> Description of the task:
Return each line of the data below that contains the word "title". Case counts.

> Supplied material:
[BEGIN]
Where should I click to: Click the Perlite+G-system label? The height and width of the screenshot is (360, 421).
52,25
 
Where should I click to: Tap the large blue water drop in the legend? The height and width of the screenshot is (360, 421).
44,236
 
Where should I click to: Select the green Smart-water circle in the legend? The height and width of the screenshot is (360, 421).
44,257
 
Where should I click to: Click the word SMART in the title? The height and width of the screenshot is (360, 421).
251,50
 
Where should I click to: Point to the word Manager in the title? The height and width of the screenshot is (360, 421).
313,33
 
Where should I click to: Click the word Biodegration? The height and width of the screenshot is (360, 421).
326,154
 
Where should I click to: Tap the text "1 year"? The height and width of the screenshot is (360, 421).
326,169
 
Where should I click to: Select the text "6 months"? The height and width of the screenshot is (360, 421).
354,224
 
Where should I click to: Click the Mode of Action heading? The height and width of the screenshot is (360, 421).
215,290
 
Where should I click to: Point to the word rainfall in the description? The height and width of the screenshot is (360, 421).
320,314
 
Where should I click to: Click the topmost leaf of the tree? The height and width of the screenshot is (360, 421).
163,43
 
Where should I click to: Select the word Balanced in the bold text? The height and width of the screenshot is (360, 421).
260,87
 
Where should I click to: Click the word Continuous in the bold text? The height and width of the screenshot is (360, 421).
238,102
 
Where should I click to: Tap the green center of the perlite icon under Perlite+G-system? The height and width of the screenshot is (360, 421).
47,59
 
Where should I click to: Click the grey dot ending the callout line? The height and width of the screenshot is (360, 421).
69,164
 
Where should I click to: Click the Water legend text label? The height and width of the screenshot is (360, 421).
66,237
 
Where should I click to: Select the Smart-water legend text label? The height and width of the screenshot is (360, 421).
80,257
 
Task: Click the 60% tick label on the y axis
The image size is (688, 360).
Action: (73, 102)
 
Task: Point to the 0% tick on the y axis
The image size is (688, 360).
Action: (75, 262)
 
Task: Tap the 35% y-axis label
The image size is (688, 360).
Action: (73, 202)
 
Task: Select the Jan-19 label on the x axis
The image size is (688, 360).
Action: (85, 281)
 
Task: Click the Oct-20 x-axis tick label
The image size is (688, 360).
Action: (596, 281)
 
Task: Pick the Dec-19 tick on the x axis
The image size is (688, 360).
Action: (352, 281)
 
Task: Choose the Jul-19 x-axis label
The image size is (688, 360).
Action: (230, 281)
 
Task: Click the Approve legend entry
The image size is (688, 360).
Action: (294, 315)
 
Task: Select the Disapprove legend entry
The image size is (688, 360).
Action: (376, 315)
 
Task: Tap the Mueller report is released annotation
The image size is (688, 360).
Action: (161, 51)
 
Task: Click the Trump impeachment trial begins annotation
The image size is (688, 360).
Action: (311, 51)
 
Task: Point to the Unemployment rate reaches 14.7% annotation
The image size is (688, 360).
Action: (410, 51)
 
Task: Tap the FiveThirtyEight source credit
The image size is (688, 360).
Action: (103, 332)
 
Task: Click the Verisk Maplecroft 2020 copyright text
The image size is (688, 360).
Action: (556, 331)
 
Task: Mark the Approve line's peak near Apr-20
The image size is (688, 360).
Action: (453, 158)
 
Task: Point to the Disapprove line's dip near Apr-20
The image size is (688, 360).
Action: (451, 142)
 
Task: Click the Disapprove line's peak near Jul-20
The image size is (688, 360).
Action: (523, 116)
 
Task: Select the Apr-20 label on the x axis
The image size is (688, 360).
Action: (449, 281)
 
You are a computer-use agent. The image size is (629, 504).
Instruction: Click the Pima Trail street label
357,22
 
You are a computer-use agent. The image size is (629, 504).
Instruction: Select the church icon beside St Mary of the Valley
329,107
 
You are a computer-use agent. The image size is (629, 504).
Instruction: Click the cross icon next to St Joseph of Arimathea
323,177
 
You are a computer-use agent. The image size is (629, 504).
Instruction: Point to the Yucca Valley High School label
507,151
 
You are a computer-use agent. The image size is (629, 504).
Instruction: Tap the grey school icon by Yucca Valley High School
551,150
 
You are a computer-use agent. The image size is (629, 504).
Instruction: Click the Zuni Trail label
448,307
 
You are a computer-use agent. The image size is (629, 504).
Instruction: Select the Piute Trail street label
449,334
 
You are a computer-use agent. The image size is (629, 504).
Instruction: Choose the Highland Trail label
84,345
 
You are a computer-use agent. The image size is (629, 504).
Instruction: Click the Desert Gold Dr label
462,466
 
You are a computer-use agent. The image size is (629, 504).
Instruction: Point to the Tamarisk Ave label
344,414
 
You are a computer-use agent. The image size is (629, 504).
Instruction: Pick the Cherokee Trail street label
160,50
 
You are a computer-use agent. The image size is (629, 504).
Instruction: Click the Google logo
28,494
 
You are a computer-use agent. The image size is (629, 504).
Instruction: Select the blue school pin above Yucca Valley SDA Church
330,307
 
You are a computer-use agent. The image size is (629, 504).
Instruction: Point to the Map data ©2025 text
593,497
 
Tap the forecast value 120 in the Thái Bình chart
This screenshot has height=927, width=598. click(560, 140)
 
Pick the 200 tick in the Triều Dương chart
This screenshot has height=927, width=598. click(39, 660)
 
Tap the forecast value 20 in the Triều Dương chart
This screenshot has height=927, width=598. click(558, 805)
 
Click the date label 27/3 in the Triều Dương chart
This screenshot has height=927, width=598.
[END]
> Answer in full:
Where should I click to: Click the word SMART in the title? The height and width of the screenshot is (360, 421).
Where should I click to: Point to the word Manager in the title? The height and width of the screenshot is (360, 421).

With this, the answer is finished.